Les sites Natura 2000 présents sur le territoire communal de Combreux sont les suivants :
| Numéro | Type | Nom | Arrêté | Document d'objectifs | Localisation |
|---|---|---|---|---|---|
| FR2410018 | ZPS | Forêt d'Orléans | Arrêté du 23 décembre 2003 portant désignation du site Natura 2000 Forêt d'Orléans. | Validé le 10 juin 2005 | Dans la partie nord de la commune. |
| FR2400524 | SIC | Forêt d'Orléans et périphérie | Arrêté du 20 août 2014 portant désignation du site Natura 2000 forêt d'Orléans et périphérie (zone spéciale de conservation). | Validé le 10 juin 2005 | Un noyau est localisé dans la partie extrême-nord de la commune, en limite de Seichebrières. |
Le site de la « forêt d'Orléans » s'étend du nord-est de l'agglomération orléanaise jusqu'aux portes de Gien, suivant un arc de cercle d'une soixantaine de kilomètres de long et d'une largeur variant de 2 à 15 km environ. Cet ensemble forestier quasi continu est majoritairement domanial. La forêt domaniale est constituée de trois massifs distincts, de l'ouest vers l'est, les massifs d'Orléans, Ingrannes et Lorris (communément considéré en deux sous-massifs : Lorris-Châteauneuf et Lorris-Combreux), en périphérie desquels se trouvent d'autres parcelles forestières. La surface globale des trois massifs domaniaux est de 34 500 hectares. D'une surface totale de 32 177 ha, le site est constitué de deux grandes entités couvrant la presque intégralité des massifs forestiers domaniaux d'Ingrannes et de Lorris. Ces deux grandes entités englobent également d'autres parcelles forestières, ainsi que des étangs, en périphérie, de même que la grande « clairière » de Sully-la-Chapelle, Ingrannes et Seichebrières incluse dans le massif d'Ingrannes. Ce site présente un grand intérêt ornithologique notamment avec la nidification du balbuzard pêcheur, de l'aigle botté, du circaète Jean-le-Blanc, de la bondrée apivore, du busard Saint-Martin, de l'engoulevent d'Europe, des pics noir, mar et cendré, de l'alouette lulu et de la fauvette pitchou. Les étangs constituent par ailleurs des sites d'étape migratoire importants pour différentes espèces.

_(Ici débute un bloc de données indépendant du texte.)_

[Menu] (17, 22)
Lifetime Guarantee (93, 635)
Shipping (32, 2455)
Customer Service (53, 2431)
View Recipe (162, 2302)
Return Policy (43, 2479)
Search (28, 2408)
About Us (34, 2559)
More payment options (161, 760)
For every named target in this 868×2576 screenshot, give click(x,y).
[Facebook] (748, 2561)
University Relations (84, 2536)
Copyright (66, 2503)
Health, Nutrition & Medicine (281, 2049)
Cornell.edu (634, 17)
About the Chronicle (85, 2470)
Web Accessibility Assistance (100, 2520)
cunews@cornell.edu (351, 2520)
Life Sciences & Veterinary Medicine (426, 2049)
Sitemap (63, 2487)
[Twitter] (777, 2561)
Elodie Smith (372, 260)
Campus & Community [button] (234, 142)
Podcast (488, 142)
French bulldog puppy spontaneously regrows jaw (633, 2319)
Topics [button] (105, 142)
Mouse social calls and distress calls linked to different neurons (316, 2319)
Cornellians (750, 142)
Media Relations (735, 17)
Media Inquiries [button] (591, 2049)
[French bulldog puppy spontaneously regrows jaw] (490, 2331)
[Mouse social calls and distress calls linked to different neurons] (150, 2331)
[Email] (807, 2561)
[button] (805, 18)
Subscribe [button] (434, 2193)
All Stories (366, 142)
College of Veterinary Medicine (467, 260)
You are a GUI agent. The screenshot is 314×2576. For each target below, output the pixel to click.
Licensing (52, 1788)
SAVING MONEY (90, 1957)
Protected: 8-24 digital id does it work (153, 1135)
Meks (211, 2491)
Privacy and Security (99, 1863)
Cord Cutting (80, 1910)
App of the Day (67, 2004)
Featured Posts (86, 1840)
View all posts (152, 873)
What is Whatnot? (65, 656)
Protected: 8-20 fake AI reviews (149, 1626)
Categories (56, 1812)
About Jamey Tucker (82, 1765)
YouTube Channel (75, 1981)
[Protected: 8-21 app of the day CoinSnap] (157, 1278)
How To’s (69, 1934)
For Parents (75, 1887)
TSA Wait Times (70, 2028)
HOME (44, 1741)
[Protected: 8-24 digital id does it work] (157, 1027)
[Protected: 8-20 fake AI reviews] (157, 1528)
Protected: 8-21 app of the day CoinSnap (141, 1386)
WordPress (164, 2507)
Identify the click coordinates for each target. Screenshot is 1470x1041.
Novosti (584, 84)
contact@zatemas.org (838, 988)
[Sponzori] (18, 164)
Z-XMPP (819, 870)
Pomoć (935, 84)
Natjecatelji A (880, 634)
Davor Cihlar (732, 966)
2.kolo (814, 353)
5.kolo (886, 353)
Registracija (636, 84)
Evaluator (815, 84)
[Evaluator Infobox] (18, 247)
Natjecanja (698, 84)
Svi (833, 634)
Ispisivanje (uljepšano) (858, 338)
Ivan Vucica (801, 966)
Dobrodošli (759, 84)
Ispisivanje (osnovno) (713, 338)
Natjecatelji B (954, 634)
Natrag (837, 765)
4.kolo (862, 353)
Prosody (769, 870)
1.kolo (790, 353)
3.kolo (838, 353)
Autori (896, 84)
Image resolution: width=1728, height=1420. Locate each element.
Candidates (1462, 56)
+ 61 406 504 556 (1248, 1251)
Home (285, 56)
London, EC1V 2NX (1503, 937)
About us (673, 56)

Le site de la « forêt d'Orléans et périphérie » d'une surface totale de 2 226,40 ha, est morcelé en 38 entités. Celles-ci, de tailles variables (de 0,9 à 347 ha), sont disséminées sur les 3 massifs et leurs périphéries. Au cours de la réalisation du document d'objectifs, à la suite des inventaires de terrain, l'absence d'habitat ou habitat d'espèce d'intérêt communautaire dans certaines entités a conduit à la proposition de leur suppression (13 entités concernées, pour une surface totale de 207,90 ha). L'intérêt du site réside dans la qualité des zones humides (étangs, tourbières, marais, mares), la grande richesse floristique, avec un intérêt élevé pour les bryophytes, les lichens et les champignons. 17 habitats naturels d'intérêt communautaire sont répertoriés sur le site qui présente aussi un intérêt faunistique, notamment l'avifaune, les chiroptères, les amphibiens et les insectes. Ce site présente une faible vulnérabilité dans les conditions actuelles de gestion ; il s'agit en effet de parcelles de forêt domaniale dont la gestion actuelle n'induit pas de contraintes particulières pour les espèces citées. Certaines comme le balbuzard pêcheur font l'objet d'une surveillance. D'autres espèces justifieraient un suivi, comme le sonneur à ventre jaune, l'aigle botté, la pie-grièche écorcheur.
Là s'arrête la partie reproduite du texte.